Reshapes a higher order array (tensor) into a matrix with a process known as m-mode flattening or matricization.

Usage

mFlatten(x, m)

Value

The \(m\)-mode flattened 3rd order tensor of size \(p_m \times p_1 \cdots p_{m - 1} p_{m + 1} \cdots p_r \times n\).

Arguments

x

an \((r + 1)\)-dimensional array with \(r \geq 2\). The final mode is understood to correspond to the observations (i.e., its length is usually the sample size n).

m

an integer between \(1\) and \(r\) signifying the mode along which the array should be flattened.
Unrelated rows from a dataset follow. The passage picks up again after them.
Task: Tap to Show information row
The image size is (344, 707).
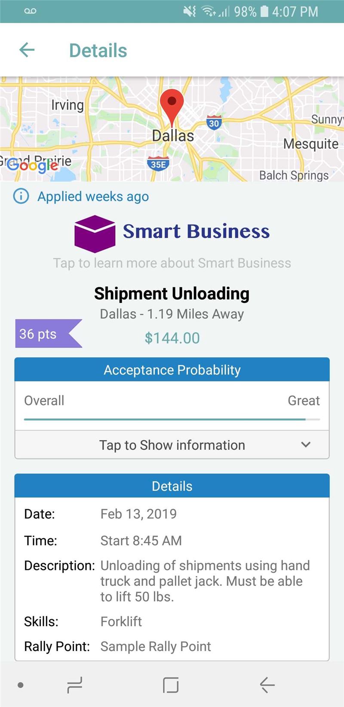Action: coord(172,445)
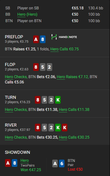Open the Hero (Hero) player link

pos(27,14)
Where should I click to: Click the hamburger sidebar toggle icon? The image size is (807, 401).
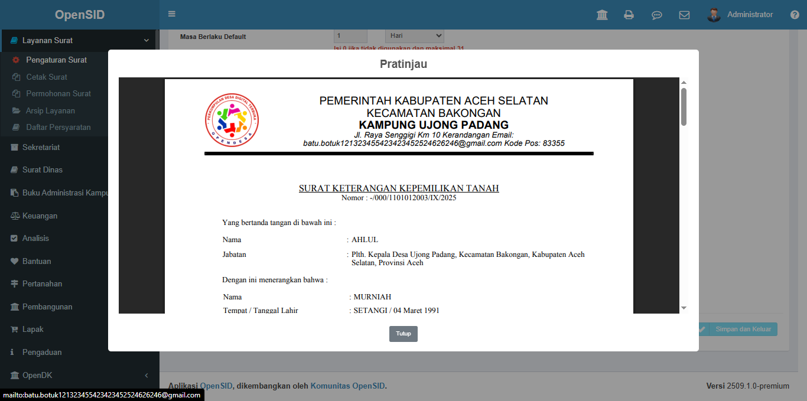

Note that the flattening cannot be done w.r.t. the final \((r + 1)\)th mode.

Author

Joni Virta

Details

If the original tensor x has the size \(p_1 \times \cdots \times p_r \times n\), then mFlatten(x, m) returns tensor of size \(p_m \times p_1 \cdots p_{m - 1} p_{m + 1} \cdots p_r \times n\) obtained by gathering all \(m\)-mode vectors of x into a wide matrix (an \(m\)-mode vector of x is any vector of length \(p_m\) obtained by varying the \(m\)th index and holding the other indices constant).

Examples

Run this code
n <- 10
x <- t(cbind(rnorm(n, mean = 0),
             rnorm(n, mean = 1),
             rnorm(n, mean = 2),
             rnorm(n, mean = 3),
             rnorm(n, mean = 4),
             rnorm(n, mean = 5)))
             
dim(x) <- c(3, 2, n)

dim(mFlatten(x, 1))
dim(mFlatten(x, 2))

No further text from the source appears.